- [Instructions to follow]: Among the entries below, find all lines that include "height" and copy them.

- [Data under study]:
........
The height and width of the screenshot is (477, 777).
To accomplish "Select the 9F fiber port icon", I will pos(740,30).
........
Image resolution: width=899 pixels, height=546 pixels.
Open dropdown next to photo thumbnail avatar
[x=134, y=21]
........
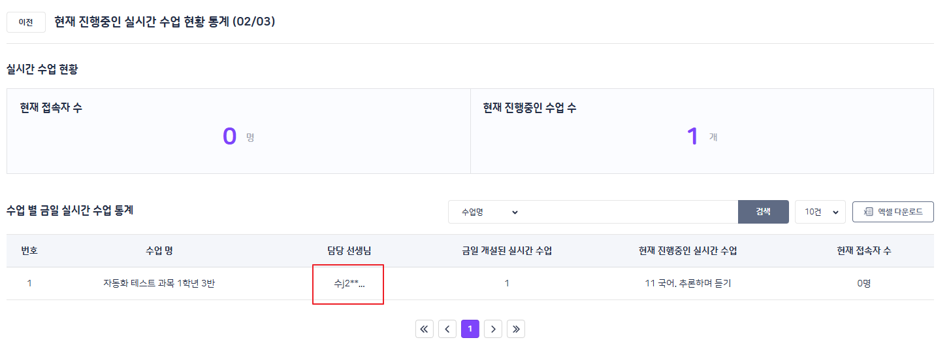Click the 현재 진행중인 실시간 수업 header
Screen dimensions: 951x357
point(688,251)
........
- [Solution to this task]:
The height and width of the screenshot is (477, 777).
Image resolution: width=899 pixels, height=546 pixels.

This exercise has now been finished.